About this task: In the entries that follow, find the word "Missoula" and report each line it is on.

Supplied records:
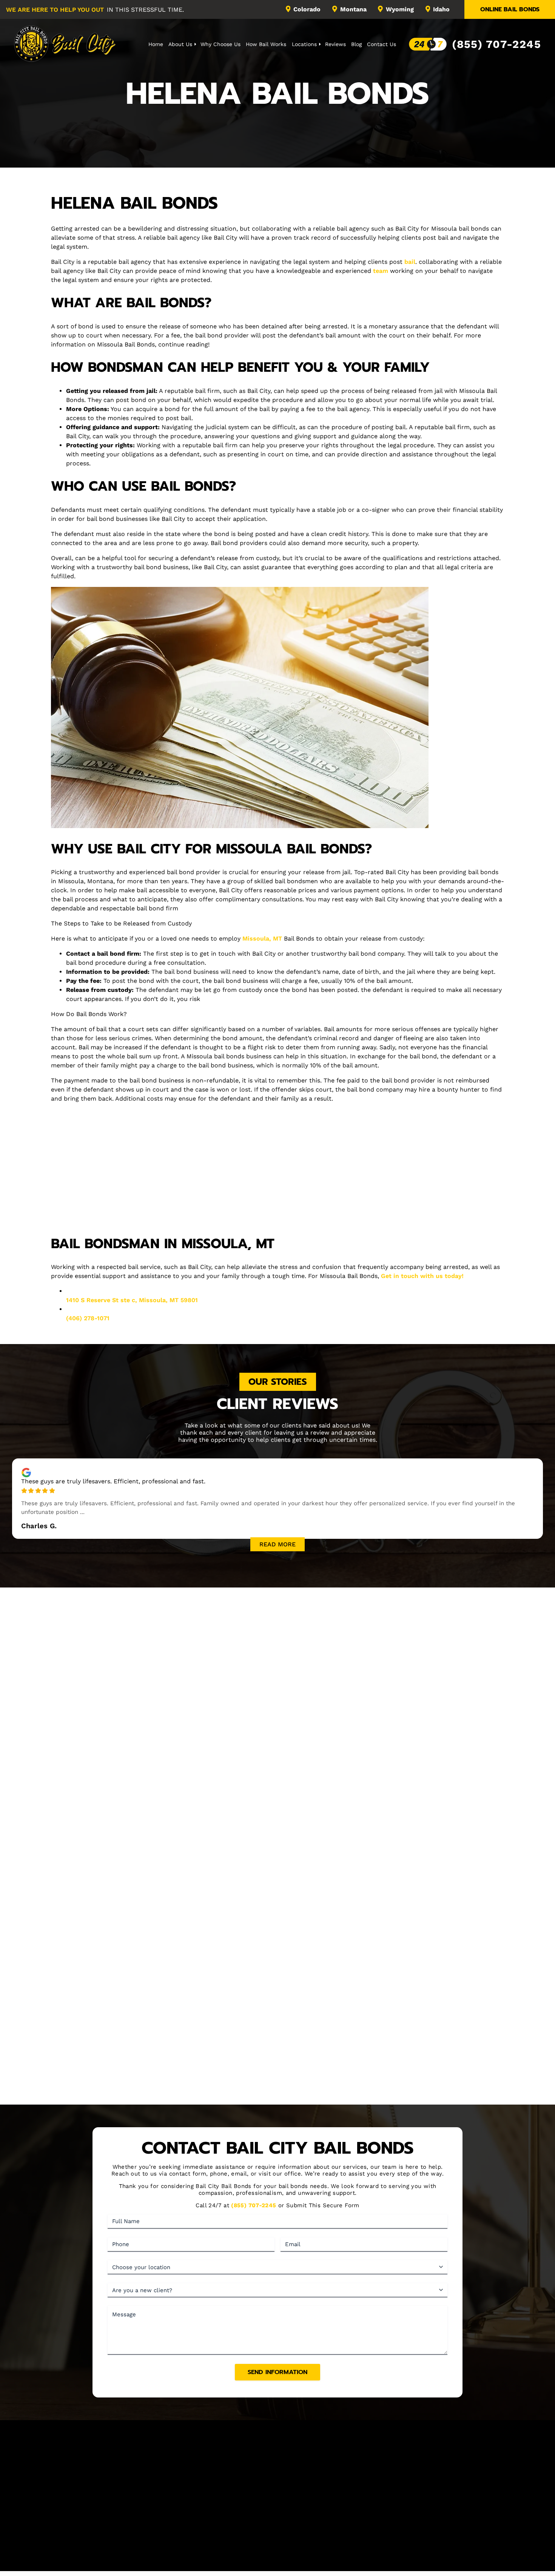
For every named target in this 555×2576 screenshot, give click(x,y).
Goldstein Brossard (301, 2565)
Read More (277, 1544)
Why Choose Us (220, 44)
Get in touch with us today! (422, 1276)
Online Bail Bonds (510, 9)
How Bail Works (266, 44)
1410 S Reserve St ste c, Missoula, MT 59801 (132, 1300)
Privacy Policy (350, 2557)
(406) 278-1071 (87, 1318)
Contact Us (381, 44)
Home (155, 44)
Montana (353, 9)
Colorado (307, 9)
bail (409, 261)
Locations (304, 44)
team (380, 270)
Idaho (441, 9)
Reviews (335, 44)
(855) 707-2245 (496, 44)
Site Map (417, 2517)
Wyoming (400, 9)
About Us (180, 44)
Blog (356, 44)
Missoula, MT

Exercise response:
1410 S Reserve St ste c, Missoula, MT 59801 (132, 1300)
Missoula, MT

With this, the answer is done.